• _DATA EXCERPTS_
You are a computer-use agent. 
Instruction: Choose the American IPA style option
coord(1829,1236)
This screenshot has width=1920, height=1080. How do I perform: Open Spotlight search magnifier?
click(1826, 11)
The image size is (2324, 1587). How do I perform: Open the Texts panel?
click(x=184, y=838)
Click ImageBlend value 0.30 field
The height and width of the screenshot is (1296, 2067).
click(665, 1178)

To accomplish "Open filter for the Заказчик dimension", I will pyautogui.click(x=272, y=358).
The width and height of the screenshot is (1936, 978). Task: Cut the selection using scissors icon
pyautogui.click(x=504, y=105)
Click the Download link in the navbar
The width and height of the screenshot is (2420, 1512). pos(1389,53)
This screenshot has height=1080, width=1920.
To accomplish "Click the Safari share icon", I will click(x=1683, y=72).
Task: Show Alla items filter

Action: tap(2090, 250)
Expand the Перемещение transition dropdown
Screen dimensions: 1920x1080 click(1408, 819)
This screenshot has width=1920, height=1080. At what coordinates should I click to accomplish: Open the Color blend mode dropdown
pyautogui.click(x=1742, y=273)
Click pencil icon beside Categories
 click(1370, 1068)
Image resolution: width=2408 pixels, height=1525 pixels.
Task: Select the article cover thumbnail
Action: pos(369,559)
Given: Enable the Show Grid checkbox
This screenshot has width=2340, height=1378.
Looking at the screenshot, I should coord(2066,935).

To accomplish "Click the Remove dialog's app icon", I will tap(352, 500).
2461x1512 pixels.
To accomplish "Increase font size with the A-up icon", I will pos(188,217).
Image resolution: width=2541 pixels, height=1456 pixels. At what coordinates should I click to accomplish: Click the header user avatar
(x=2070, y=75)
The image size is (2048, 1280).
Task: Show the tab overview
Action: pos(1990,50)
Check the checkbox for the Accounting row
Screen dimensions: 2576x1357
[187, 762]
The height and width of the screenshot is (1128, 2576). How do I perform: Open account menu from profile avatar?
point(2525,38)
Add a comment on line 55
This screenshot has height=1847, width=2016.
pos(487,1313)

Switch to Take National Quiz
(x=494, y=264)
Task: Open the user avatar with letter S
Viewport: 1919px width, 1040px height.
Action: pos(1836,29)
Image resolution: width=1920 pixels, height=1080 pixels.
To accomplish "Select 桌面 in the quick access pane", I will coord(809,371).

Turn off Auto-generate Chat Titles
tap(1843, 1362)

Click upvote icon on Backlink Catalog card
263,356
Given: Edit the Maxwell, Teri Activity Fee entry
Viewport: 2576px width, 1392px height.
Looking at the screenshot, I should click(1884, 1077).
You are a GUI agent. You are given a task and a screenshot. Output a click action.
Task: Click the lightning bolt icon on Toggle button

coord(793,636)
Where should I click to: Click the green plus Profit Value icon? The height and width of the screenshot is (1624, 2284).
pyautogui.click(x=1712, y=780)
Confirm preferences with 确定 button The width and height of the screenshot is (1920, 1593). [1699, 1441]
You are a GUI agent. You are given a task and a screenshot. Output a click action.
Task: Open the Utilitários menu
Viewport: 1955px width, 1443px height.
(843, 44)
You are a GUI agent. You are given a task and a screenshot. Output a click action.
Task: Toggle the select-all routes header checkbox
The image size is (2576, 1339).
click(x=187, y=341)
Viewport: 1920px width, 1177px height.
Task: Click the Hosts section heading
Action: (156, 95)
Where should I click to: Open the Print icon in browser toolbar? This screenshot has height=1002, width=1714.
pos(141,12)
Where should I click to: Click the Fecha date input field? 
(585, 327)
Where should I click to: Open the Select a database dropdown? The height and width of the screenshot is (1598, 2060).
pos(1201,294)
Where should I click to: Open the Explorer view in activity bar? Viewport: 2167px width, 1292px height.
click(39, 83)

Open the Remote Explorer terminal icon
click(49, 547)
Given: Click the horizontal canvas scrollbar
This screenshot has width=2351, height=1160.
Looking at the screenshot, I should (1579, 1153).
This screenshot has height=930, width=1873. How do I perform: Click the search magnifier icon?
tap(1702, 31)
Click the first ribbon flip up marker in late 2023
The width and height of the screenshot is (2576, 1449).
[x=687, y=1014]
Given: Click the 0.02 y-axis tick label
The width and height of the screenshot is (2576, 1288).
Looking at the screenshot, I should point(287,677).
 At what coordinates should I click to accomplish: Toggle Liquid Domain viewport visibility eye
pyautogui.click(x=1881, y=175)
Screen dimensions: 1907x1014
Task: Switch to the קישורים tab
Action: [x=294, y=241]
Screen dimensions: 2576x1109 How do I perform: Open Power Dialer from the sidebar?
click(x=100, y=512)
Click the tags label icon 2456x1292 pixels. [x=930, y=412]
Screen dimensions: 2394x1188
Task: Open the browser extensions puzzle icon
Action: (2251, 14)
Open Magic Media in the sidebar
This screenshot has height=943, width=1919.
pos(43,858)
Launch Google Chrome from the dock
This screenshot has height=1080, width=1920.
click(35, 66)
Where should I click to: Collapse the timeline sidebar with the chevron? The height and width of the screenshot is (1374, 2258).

• _TASK TO COMPLETE_
Each line from the material above that mentions the word "checkbox" needs to be copied.

• _OUTPUT BELOW_
Given: Enable the Show Grid checkbox
Check the checkbox for the Accounting row
Task: Toggle the select-all routes header checkbox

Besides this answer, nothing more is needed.